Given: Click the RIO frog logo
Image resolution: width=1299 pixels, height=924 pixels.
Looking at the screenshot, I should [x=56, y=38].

________________________

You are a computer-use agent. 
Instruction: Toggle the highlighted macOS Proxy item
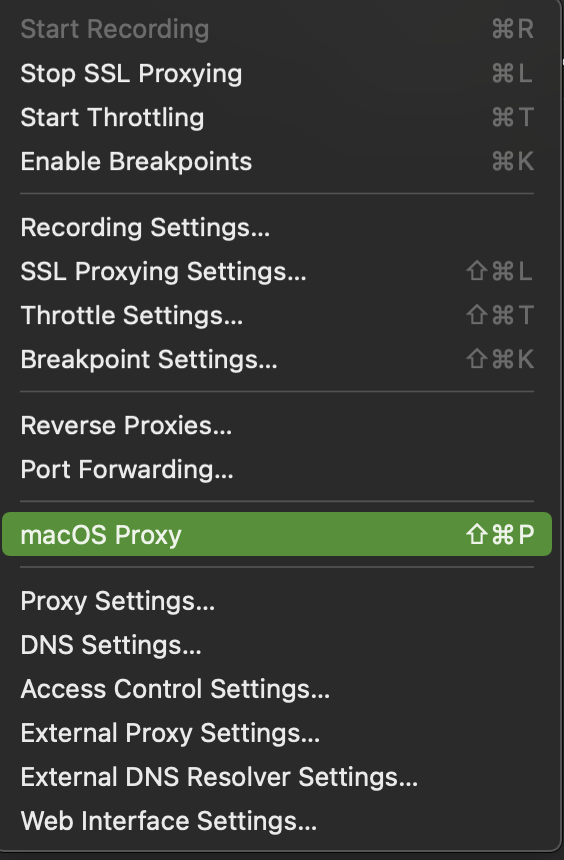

________________________

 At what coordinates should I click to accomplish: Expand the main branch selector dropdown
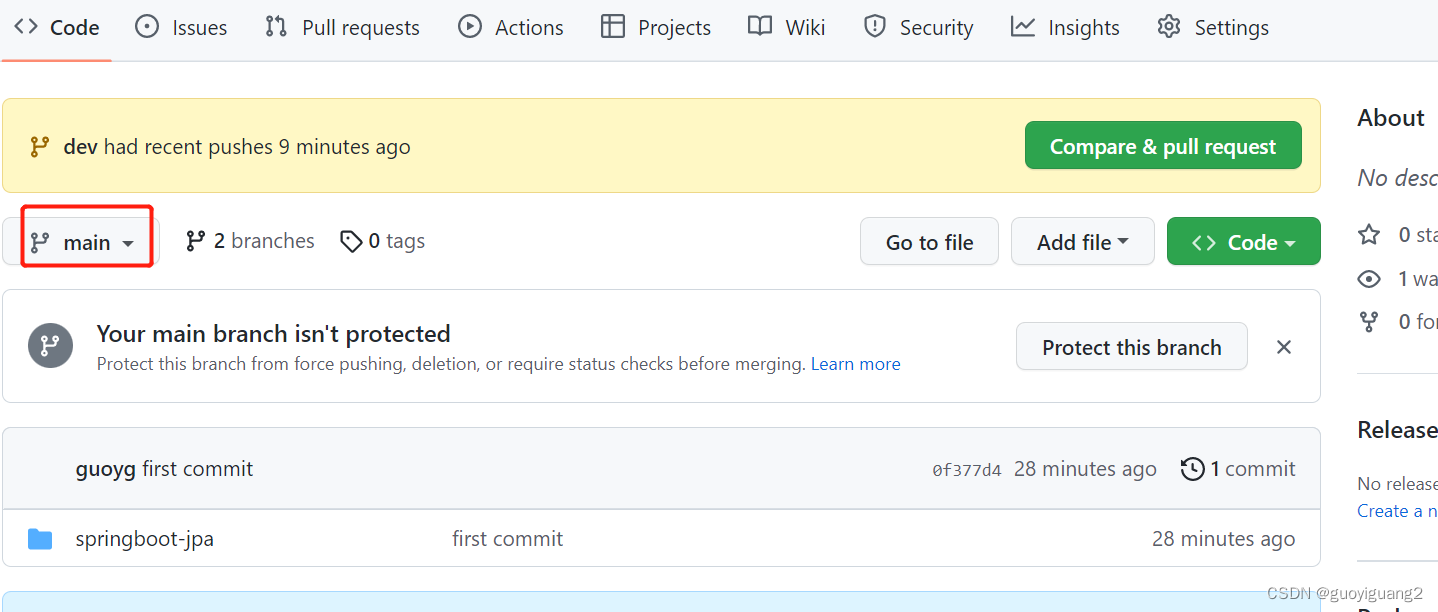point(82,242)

________________________

**EXERCISE**. Copy word for word the lines above, beginning with the line that has "You are a computer-use agent." and ending after the line that has "Instruction: Toggle the".

**COMPLETE RESPONSE**.
You are a computer-use agent. 
Instruction: Toggle the highlighted macOS Proxy item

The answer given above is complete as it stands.